*** Record extracts Section Begins ***

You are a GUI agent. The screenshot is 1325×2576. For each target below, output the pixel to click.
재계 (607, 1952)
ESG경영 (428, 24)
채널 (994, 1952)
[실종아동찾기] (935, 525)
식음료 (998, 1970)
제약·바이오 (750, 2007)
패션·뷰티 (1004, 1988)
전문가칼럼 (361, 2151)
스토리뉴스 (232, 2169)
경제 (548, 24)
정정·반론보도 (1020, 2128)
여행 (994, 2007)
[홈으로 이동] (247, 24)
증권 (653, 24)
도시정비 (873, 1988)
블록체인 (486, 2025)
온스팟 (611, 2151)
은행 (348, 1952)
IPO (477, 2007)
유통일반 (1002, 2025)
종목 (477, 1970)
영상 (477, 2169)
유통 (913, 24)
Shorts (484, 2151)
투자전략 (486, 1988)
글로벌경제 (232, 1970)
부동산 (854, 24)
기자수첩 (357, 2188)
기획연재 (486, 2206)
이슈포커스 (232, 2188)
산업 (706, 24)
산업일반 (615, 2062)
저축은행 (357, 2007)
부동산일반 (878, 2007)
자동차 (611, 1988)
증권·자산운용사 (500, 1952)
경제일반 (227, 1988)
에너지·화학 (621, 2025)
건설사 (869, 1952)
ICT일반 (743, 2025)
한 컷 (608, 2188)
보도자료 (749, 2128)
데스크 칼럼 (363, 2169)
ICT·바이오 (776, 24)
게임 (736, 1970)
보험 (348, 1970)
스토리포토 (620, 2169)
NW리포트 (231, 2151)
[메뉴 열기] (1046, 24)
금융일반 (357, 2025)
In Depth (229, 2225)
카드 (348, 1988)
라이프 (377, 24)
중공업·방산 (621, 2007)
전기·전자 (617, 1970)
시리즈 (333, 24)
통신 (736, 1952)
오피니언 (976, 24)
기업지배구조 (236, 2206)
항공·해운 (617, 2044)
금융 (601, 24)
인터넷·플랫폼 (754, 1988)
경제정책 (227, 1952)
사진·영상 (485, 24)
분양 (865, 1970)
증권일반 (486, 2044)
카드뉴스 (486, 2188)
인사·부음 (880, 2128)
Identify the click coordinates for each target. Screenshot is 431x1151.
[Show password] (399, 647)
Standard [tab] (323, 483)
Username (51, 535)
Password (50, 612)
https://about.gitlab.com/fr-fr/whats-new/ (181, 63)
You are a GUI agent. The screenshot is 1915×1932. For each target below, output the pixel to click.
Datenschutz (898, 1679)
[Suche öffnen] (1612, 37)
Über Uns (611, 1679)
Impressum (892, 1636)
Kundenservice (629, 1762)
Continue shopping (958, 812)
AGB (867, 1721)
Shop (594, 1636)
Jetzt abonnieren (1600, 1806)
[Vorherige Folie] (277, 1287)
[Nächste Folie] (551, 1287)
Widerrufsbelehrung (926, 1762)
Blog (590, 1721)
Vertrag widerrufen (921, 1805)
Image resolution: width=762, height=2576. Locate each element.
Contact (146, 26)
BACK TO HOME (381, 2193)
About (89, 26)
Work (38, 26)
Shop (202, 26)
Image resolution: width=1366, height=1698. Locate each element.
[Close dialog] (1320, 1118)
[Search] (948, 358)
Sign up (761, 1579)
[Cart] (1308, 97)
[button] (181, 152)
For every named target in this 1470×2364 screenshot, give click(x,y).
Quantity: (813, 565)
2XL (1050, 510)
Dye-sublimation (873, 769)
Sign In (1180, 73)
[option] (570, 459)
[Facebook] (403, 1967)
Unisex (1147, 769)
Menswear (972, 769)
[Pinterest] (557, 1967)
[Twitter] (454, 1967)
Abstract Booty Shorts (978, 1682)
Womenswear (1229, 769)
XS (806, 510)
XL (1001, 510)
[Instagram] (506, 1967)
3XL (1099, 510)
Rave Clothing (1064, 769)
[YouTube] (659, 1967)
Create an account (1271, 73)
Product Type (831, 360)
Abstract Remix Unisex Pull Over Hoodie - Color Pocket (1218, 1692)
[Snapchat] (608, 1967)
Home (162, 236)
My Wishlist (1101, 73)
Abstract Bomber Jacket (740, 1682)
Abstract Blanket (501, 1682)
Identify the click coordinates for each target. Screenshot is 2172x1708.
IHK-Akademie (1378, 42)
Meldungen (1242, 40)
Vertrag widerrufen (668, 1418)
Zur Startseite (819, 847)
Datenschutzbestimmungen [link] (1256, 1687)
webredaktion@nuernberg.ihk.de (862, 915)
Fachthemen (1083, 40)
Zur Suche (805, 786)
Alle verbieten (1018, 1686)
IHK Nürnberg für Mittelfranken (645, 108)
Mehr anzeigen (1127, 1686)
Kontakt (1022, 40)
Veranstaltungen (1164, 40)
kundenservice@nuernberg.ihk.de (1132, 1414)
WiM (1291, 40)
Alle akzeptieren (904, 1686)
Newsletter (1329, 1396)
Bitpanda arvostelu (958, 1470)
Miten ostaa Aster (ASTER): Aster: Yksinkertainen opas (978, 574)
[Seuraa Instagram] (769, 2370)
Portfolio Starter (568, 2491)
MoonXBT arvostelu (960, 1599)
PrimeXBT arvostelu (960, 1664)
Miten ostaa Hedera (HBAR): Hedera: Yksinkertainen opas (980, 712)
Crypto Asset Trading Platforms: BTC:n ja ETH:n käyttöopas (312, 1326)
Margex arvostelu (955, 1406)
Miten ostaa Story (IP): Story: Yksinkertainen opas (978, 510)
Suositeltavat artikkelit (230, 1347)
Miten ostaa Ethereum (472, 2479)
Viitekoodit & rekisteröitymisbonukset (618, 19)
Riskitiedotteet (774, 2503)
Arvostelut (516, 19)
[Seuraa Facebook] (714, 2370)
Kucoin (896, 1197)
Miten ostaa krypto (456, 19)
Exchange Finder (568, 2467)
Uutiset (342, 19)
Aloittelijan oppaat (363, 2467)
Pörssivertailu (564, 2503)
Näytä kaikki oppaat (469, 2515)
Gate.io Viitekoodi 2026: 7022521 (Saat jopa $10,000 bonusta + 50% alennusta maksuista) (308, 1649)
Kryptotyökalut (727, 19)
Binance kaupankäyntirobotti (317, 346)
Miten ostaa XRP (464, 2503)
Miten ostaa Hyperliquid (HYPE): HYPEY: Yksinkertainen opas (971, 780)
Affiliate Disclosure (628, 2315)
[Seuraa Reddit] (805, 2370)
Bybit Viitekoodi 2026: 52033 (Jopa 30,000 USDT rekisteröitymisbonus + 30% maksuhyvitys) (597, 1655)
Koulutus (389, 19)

*** Record extracts Section Ends ***

Nothing should be left out: repeat all of the data exactly.

*Written response:*
You are a GUI agent. The screenshot is 1325×2576. For each target below, output the pixel to click.
재계 (607, 1952)
ESG경영 (428, 24)
채널 (994, 1952)
[실종아동찾기] (935, 525)
식음료 (998, 1970)
제약·바이오 (750, 2007)
패션·뷰티 (1004, 1988)
전문가칼럼 (361, 2151)
스토리뉴스 (232, 2169)
경제 (548, 24)
정정·반론보도 (1020, 2128)
여행 (994, 2007)
[홈으로 이동] (247, 24)
증권 (653, 24)
도시정비 (873, 1988)
블록체인 (486, 2025)
온스팟 (611, 2151)
은행 (348, 1952)
IPO (477, 2007)
유통일반 (1002, 2025)
종목 (477, 1970)
영상 (477, 2169)
유통 (913, 24)
Shorts (484, 2151)
투자전략 (486, 1988)
글로벌경제 (232, 1970)
부동산 (854, 24)
기자수첩 (357, 2188)
기획연재 (486, 2206)
이슈포커스 (232, 2188)
산업 (706, 24)
산업일반 (615, 2062)
저축은행 (357, 2007)
부동산일반 (878, 2007)
자동차 (611, 1988)
증권·자산운용사 (500, 1952)
경제일반 (227, 1988)
에너지·화학 (621, 2025)
건설사 (869, 1952)
ICT일반 (743, 2025)
한 컷 (608, 2188)
보도자료 (749, 2128)
데스크 칼럼 (363, 2169)
ICT·바이오 (776, 24)
게임 (736, 1970)
보험 (348, 1970)
스토리포토 (620, 2169)
NW리포트 (231, 2151)
[메뉴 열기] (1046, 24)
금융일반 (357, 2025)
In Depth (229, 2225)
카드 (348, 1988)
라이프 (377, 24)
중공업·방산 (621, 2007)
전기·전자 (617, 1970)
시리즈 (333, 24)
통신 (736, 1952)
오피니언 (976, 24)
기업지배구조 (236, 2206)
항공·해운 (617, 2044)
금융 (601, 24)
인터넷·플랫폼 (754, 1988)
경제정책 (227, 1952)
사진·영상 (485, 24)
분양 (865, 1970)
증권일반 (486, 2044)
카드뉴스 (486, 2188)
인사·부음 (880, 2128)
Identify the click coordinates for each target. Screenshot is 431x1151.
[Show password] (399, 647)
Standard [tab] (323, 483)
Username (51, 535)
Password (50, 612)
https://about.gitlab.com/fr-fr/whats-new/ (181, 63)
You are a GUI agent. The screenshot is 1915×1932. For each target below, output the pixel to click.
Datenschutz (898, 1679)
[Suche öffnen] (1612, 37)
Über Uns (611, 1679)
Impressum (892, 1636)
Kundenservice (629, 1762)
Continue shopping (958, 812)
AGB (867, 1721)
Shop (594, 1636)
Jetzt abonnieren (1600, 1806)
[Vorherige Folie] (277, 1287)
[Nächste Folie] (551, 1287)
Widerrufsbelehrung (926, 1762)
Blog (590, 1721)
Vertrag widerrufen (921, 1805)
Image resolution: width=762, height=2576. Locate each element.
Contact (146, 26)
BACK TO HOME (381, 2193)
About (89, 26)
Work (38, 26)
Shop (202, 26)
Image resolution: width=1366, height=1698. Locate each element.
[Close dialog] (1320, 1118)
[Search] (948, 358)
Sign up (761, 1579)
[Cart] (1308, 97)
[button] (181, 152)
For every named target in this 1470×2364 screenshot, give click(x,y).
Quantity: (813, 565)
2XL (1050, 510)
Dye-sublimation (873, 769)
Sign In (1180, 73)
[option] (570, 459)
[Facebook] (403, 1967)
Unisex (1147, 769)
Menswear (972, 769)
[Pinterest] (557, 1967)
[Twitter] (454, 1967)
Abstract Booty Shorts (978, 1682)
Womenswear (1229, 769)
XS (806, 510)
XL (1001, 510)
[Instagram] (506, 1967)
3XL (1099, 510)
Rave Clothing (1064, 769)
[YouTube] (659, 1967)
Create an account (1271, 73)
Product Type (831, 360)
Abstract Remix Unisex Pull Over Hoodie - Color Pocket (1218, 1692)
[Snapchat] (608, 1967)
Home (162, 236)
My Wishlist (1101, 73)
Abstract Bomber Jacket (740, 1682)
Abstract Blanket (501, 1682)
Identify the click coordinates for each target. Screenshot is 2172x1708.
IHK-Akademie (1378, 42)
Meldungen (1242, 40)
Vertrag widerrufen (668, 1418)
Zur Startseite (819, 847)
Datenschutzbestimmungen [link] (1256, 1687)
webredaktion@nuernberg.ihk.de (862, 915)
Fachthemen (1083, 40)
Zur Suche (805, 786)
Alle verbieten (1018, 1686)
IHK Nürnberg für Mittelfranken (645, 108)
Mehr anzeigen (1127, 1686)
Kontakt (1022, 40)
Veranstaltungen (1164, 40)
kundenservice@nuernberg.ihk.de (1132, 1414)
WiM (1291, 40)
Alle akzeptieren (904, 1686)
Newsletter (1329, 1396)
Bitpanda arvostelu (958, 1470)
Miten ostaa Aster (ASTER): Aster: Yksinkertainen opas (978, 574)
[Seuraa Instagram] (769, 2370)
Portfolio Starter (568, 2491)
MoonXBT arvostelu (960, 1599)
PrimeXBT arvostelu (960, 1664)
Miten ostaa Hedera (HBAR): Hedera: Yksinkertainen opas (980, 712)
Crypto Asset Trading Platforms: BTC:n ja ETH:n käyttöopas (312, 1326)
Margex arvostelu (955, 1406)
Miten ostaa Story (IP): Story: Yksinkertainen opas (978, 510)
Suositeltavat artikkelit (230, 1347)
Miten ostaa Ethereum (472, 2479)
Viitekoodit & rekisteröitymisbonukset (618, 19)
Riskitiedotteet (774, 2503)
Arvostelut (516, 19)
[Seuraa Facebook] (714, 2370)
Kucoin (896, 1197)
Miten ostaa krypto (456, 19)
Exchange Finder (568, 2467)
Uutiset (342, 19)
Aloittelijan oppaat (363, 2467)
Pörssivertailu (564, 2503)
Näytä kaikki oppaat (469, 2515)
Gate.io Viitekoodi 2026: 7022521 (Saat jopa $10,000 bonusta + 50% alennusta maksuista) (308, 1649)
Kryptotyökalut (727, 19)
Binance kaupankäyntirobotti (317, 346)
Miten ostaa XRP (464, 2503)
Miten ostaa Hyperliquid (HYPE): HYPEY: Yksinkertainen opas (971, 780)
Affiliate Disclosure (628, 2315)
[Seuraa Reddit] (805, 2370)
Bybit Viitekoodi 2026: 52033 (Jopa 30,000 USDT rekisteröitymisbonus + 30% maksuhyvitys) (597, 1655)
Koulutus (389, 19)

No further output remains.